The attacks in recent days on the border between Mali and Mauritania are a sign of a gradual takeover of the situation by the GSIM in the only pockets of this region which were still under relative control of the Malian army. On the same border, the areas of Guiré and Nara have recently suffered violent attacks and repetitive ambushes.
Regional diplomatic errors
From Mali, the alert was also given of a strong advance by the jihadist front towards Kayes not far from the Senegalese borders, a rare island of stability in the region. The overflow towards Côte d’Ivoire has been clear since the attacks of June 2020 in the far north where the GSIM’s katiba de Serma operates from the south of Burkina Faso, created in 2012 by Souleymane Keïta known as “Al-Bambari” ( Bambara). The latter has been detained in Mali since 2015 and the subject of heavy negotiations as part of an exchange for the release of hostages in the hands of the jihadists.
Combined with the inevitable effects of political turmoil over high-risk electoral deadlines, this situation should alert the international community. But in addition to Malian disarray, there are regional diplomatic mistakes and the scattered trial and error of international partners in the Sahel.
Despite the junta’s “assurances”, the French military operation “Barkhane”, which won neither the war on terrorism nor the peace with Sahelian public opinion, wonders.

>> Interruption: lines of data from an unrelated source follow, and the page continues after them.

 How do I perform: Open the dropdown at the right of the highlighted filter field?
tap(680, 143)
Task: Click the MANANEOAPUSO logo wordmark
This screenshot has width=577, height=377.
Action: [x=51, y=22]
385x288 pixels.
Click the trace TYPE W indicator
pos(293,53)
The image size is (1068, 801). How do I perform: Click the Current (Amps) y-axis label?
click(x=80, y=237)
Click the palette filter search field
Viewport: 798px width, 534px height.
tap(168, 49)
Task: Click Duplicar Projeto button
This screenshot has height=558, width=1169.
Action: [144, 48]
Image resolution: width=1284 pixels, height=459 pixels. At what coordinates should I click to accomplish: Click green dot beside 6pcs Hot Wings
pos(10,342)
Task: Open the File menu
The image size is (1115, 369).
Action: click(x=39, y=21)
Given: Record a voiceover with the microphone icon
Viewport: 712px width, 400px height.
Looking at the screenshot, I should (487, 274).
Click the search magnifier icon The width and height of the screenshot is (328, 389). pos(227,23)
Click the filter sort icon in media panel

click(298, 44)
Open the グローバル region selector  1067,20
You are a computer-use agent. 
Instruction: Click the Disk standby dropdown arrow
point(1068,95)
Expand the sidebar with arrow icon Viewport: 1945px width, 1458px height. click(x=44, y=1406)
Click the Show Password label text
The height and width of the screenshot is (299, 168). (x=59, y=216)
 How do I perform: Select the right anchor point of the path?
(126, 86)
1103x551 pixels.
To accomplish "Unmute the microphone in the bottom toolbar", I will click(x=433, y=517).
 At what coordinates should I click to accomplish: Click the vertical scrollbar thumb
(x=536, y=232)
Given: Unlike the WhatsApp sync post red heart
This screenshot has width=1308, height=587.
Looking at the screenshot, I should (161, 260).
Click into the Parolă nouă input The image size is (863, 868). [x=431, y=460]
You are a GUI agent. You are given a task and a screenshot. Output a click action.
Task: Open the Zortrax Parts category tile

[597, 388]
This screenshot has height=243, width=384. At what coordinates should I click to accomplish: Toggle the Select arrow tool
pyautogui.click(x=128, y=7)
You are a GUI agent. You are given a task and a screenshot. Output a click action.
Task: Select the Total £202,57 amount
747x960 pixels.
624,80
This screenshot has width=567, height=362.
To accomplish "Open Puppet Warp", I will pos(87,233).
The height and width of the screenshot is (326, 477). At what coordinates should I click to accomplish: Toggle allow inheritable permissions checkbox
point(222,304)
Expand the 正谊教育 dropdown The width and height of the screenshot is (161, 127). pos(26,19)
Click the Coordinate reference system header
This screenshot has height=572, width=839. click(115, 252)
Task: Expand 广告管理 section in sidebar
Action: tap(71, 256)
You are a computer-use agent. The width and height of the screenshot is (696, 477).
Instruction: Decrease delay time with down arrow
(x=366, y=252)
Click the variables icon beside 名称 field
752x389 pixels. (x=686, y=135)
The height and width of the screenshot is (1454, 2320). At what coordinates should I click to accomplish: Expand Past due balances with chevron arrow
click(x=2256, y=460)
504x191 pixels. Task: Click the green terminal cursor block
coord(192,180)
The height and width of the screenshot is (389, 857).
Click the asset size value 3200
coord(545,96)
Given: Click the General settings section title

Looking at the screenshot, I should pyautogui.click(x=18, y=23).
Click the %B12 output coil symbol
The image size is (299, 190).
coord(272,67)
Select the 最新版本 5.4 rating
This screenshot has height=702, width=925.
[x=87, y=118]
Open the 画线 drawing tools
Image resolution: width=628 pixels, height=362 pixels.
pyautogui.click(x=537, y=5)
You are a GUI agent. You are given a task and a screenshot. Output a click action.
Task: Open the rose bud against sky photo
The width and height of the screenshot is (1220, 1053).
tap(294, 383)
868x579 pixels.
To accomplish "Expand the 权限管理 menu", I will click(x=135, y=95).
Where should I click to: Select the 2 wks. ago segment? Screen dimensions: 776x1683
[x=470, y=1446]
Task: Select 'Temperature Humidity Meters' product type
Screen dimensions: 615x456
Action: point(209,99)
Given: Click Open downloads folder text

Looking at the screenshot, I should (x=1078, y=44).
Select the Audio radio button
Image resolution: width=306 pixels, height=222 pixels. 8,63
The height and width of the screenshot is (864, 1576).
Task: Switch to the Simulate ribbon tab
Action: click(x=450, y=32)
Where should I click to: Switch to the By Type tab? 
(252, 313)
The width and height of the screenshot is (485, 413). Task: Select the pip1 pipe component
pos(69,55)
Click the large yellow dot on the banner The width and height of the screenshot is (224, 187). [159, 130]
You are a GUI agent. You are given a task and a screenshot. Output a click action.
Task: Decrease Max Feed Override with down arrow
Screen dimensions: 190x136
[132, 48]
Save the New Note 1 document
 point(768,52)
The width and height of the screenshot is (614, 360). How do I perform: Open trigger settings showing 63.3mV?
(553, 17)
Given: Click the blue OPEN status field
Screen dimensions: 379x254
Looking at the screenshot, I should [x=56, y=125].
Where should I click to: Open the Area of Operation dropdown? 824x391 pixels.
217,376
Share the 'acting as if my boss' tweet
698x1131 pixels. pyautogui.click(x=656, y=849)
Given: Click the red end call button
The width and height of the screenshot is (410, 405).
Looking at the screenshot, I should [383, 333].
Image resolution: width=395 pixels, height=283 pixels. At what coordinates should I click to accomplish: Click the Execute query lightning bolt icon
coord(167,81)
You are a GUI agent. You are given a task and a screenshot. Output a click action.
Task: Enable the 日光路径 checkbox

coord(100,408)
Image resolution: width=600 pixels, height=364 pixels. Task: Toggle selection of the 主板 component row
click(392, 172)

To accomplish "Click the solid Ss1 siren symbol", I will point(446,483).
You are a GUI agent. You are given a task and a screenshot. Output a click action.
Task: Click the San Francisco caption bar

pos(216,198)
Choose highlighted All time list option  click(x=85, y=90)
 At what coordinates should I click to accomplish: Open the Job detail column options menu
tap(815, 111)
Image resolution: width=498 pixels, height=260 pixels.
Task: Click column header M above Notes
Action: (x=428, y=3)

As we speak of the deployment of “Takuba”, this European special force which should fight alongside units trained in the area of the three borders of Liptako-Gourma, in Mali, the most operational soldiers seem to have done, for the hour, the risky choice of trade show political strategies.
The procrastination continues between caciques of the M5-RFP [the coalition of opponents who for months contested “IBK”], fearing to be robbed of their revolution born in the pain of engagement and the soldiers who claim the immaculate design. Meanwhile, the future of the rule of law in Mali is more than uncertain, security risks haunt the Sahel and its regional and international partners more than ever disarmed and in competition.
Bakary Sambe is director of the Timbuktu Institute and teacher-researcher at Gaston-Berger University in Saint-Louis, Senegal.